Now, faced with a fallen angel hell-bent on triggering the apocalypse, Alex and Aramael have no choice but to join forces, because only together can they stop the end of days.
Alex was silent for so long he thought she wouldn't answer; swallowed so often he found himself watching the movement of her slender throat in fascination. Then her shoulders lifted in a quick shrug. The shrug of a child trying to pretend that life had no impact on her; of an adult denying the child had ever existed.
Aramael waited. If she chose not to answer, he'd leave it alone, he told himself. He had his hands more than full already. He didn't need to take on the role of psychologist as well, and chances were he'd just foul things up further for her if he tried. His kind weren't well-known for their temperate approach.

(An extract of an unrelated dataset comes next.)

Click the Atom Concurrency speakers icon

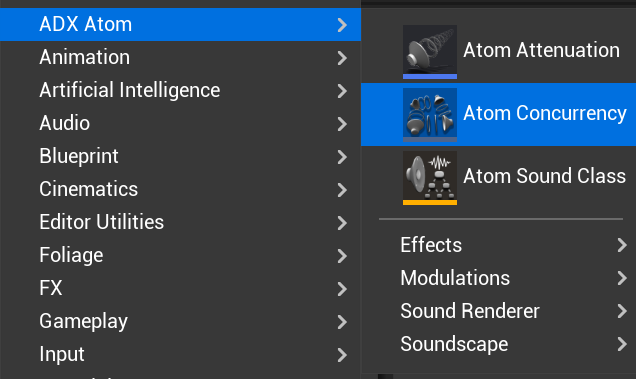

I liked this book but didn't love it. I enjoy urban fantasy and I enjoy mysteries but this one never quite jelled with me. The female protagonist, Alex, is a homicide detective with a horrific trauma in her past that naturally ties into the ongoing murder investigation that is the focus of the book. The male protagonist, Aramael, is a Power, an angel who hunts Fallen Ones, fallen angels. The bad guy, Caim, is a fallen angel with a personal connection to Aramael. God is referred to as One by the angels, and oh, she's a woman. That worked for my feminist, slightly pagan, self. Poitevin takes Christian theology and angelic mythology and gives it her own spin. She has information on angels and what changes she made on her site for readers who are interested.
The book is marketed as an urban fantasy but Poitevein refers to it as a paranormal suspense, a phrase I like very much. Let's face it, a lot of urban fantasy books have a mystery or criminal investigation at the heart of their stories. There is also a romantic subplot whose effects reverberate throughout the story and into book two but it's not the main focus. The romance does use one of my least favorite tropes, that of soulmates, but Poitevin tweaks it, allows for free will, and destiny doesn't rule all. Speaking of free will, that's a concept that comes up again and again in the story and Poitevin actually makes Heaven seem, to me, not all that attractive. The angels, and Heaven, are highly bureauacratic, which seems hellish to me. :D
There are are a few cliches: the beautiful female detective whom our hero, well, heroine, dislikes and who makes poor choices and is portrayed as slightly slutty; the gruff boss, who can be a hard-ass but has a soft side; the homicide detective (Alex) who is smart and capable but also emotionally damaged and a loner.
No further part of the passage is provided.